Barry Keoghan steps out of the bathroom of a members-only club on New York's Lower East Side and throws a handful of Dubble Bubble in front of me and his friend Shona Guerin. "There's gum here," says the 25-year-old Irishman. I take one, not because he really wants one, but because Keoghan seems to be portraying Dubble Bubble as some sort of icebreaker and it would be rude not to. "The question is, do you trust me?"
It sucks to say this considering that Keoghan knows I just sawkill a sacred deer. No film directed by Yorgos Lanthimos (Lobster,Dog tooth) and co-starring Colin Farrell and Nicole Kidman, Keoghan stars as a teenager named Martin who forces the surgeon who accidentally killed his father (Farrell) to make a terrible compromise: sacrifice an immediate family member or watch how each of his they are paralyzed and bleed from their eyes and then slowly die. How Martin is able to set this devious chain of events in motion is never explained; Keoghan plays it with incredible directness, reciting Farrell's terrible Steven Murphy rules like lines from a book report. He uses similar intonation to suggest that he poisoned Dubble Bubble and clearly enjoys the star's layer of mischief.sacred deercontributed to her bright and innocent personality.

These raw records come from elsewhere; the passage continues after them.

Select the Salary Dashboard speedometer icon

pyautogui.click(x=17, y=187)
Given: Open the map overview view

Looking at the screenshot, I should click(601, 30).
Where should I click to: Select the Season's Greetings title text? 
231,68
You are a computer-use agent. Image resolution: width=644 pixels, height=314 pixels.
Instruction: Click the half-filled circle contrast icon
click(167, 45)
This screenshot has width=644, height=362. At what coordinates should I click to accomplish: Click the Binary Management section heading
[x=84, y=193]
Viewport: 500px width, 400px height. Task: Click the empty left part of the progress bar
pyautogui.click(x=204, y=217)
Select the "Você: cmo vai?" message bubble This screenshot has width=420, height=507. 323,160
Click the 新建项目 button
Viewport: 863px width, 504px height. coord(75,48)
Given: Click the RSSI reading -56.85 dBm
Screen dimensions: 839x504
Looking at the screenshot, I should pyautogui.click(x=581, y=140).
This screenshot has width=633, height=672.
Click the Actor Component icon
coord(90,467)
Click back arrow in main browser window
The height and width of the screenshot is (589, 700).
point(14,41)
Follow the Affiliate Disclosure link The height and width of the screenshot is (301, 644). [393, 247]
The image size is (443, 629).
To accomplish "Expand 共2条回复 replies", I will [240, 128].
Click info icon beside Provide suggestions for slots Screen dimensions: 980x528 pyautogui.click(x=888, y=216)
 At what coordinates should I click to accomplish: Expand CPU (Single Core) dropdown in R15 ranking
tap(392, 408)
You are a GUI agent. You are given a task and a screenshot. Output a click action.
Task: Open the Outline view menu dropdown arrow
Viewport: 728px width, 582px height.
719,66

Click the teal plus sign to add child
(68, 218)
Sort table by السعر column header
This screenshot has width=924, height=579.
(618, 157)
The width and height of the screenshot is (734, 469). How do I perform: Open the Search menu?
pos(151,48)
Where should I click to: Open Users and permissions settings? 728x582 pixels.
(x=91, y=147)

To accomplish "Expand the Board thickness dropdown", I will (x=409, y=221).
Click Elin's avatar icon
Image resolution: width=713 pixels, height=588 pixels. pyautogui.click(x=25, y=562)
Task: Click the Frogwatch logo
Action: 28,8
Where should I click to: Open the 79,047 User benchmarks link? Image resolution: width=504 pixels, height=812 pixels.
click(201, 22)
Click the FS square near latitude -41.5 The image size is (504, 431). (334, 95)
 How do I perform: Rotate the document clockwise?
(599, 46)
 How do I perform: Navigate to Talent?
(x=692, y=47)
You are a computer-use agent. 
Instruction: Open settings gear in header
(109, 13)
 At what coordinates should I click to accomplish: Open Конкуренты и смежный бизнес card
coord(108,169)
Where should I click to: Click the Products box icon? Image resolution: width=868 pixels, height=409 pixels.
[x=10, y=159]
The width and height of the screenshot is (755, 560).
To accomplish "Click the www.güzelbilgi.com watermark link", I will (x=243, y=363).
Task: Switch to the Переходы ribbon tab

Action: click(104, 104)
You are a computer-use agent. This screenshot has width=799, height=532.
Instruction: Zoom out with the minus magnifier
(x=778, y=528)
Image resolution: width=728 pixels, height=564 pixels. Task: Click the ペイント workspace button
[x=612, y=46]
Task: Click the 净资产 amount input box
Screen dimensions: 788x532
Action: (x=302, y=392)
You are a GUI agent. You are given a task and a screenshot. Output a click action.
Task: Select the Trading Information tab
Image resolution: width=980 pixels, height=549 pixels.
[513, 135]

I leave the gum on the table.
Keoghan had some remarkable months: beforesacred deer, he played George, a naive and pure-hearted teenager in a waistcoat, in Christopher Nolan's World War II epic.Therefore. It was a small role with a basic function and only a few lines, but Keoghan managed to capture a sense of idealism in the character, to the point where his sudden death was genuinely tragically sad. "I've always said I want to work with good independent filmmakers, and if there's a blockbuster coming out and the filmmaker is great, I'll do it," says Keoghan. "And then I get the best of everything! It's Chris Nolan! The best director who also makes great movies."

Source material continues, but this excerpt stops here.